TASK DESCRIPTION
Set all the entries down once more, with nothing altered.

Source records
· · · · ·
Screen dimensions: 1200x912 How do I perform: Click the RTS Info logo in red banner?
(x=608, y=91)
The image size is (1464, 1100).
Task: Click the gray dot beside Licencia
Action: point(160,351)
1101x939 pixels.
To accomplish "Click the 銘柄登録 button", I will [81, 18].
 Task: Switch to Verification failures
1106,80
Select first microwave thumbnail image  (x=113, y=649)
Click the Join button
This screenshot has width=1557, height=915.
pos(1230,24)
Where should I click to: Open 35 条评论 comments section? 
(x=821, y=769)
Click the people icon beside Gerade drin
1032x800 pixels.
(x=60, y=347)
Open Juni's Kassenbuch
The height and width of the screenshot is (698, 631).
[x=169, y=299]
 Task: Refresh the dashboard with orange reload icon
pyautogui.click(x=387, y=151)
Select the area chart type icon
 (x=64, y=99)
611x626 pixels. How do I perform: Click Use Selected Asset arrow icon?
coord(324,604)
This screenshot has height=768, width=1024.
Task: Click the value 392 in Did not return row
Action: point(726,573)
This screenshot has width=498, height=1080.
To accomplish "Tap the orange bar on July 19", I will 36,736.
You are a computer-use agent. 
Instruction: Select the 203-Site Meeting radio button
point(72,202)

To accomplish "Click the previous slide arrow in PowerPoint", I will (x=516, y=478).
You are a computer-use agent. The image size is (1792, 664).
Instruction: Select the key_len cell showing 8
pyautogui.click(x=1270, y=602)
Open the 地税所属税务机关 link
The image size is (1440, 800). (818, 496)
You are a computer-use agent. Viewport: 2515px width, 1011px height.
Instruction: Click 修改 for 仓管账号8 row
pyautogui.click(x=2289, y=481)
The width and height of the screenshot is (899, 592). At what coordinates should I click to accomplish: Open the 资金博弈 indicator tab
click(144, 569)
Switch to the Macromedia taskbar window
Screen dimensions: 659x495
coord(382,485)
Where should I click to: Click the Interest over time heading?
· · · · ·
EXERCISE OUTPUT
Screen dimensions: 1200x912 How do I perform: Click the RTS Info logo in red banner?
(x=608, y=91)
The image size is (1464, 1100).
Task: Click the gray dot beside Licencia
Action: point(160,351)
1101x939 pixels.
To accomplish "Click the 銘柄登録 button", I will [81, 18].
 Task: Switch to Verification failures
1106,80
Select first microwave thumbnail image  (x=113, y=649)
Click the Join button
This screenshot has width=1557, height=915.
pos(1230,24)
Where should I click to: Open 35 条评论 comments section? 
(x=821, y=769)
Click the people icon beside Gerade drin
1032x800 pixels.
(x=60, y=347)
Open Juni's Kassenbuch
The height and width of the screenshot is (698, 631).
[x=169, y=299]
 Task: Refresh the dashboard with orange reload icon
pyautogui.click(x=387, y=151)
Select the area chart type icon
 (x=64, y=99)
611x626 pixels. How do I perform: Click Use Selected Asset arrow icon?
coord(324,604)
This screenshot has height=768, width=1024.
Task: Click the value 392 in Did not return row
Action: point(726,573)
This screenshot has width=498, height=1080.
To accomplish "Tap the orange bar on July 19", I will 36,736.
You are a computer-use agent. 
Instruction: Select the 203-Site Meeting radio button
point(72,202)

To accomplish "Click the previous slide arrow in PowerPoint", I will (x=516, y=478).
You are a computer-use agent. The image size is (1792, 664).
Instruction: Select the key_len cell showing 8
pyautogui.click(x=1270, y=602)
Open the 地税所属税务机关 link
The image size is (1440, 800). (818, 496)
You are a computer-use agent. Viewport: 2515px width, 1011px height.
Instruction: Click 修改 for 仓管账号8 row
pyautogui.click(x=2289, y=481)
The width and height of the screenshot is (899, 592). At what coordinates should I click to accomplish: Open the 资金博弈 indicator tab
click(144, 569)
Switch to the Macromedia taskbar window
Screen dimensions: 659x495
coord(382,485)
Where should I click to: Click the Interest over time heading?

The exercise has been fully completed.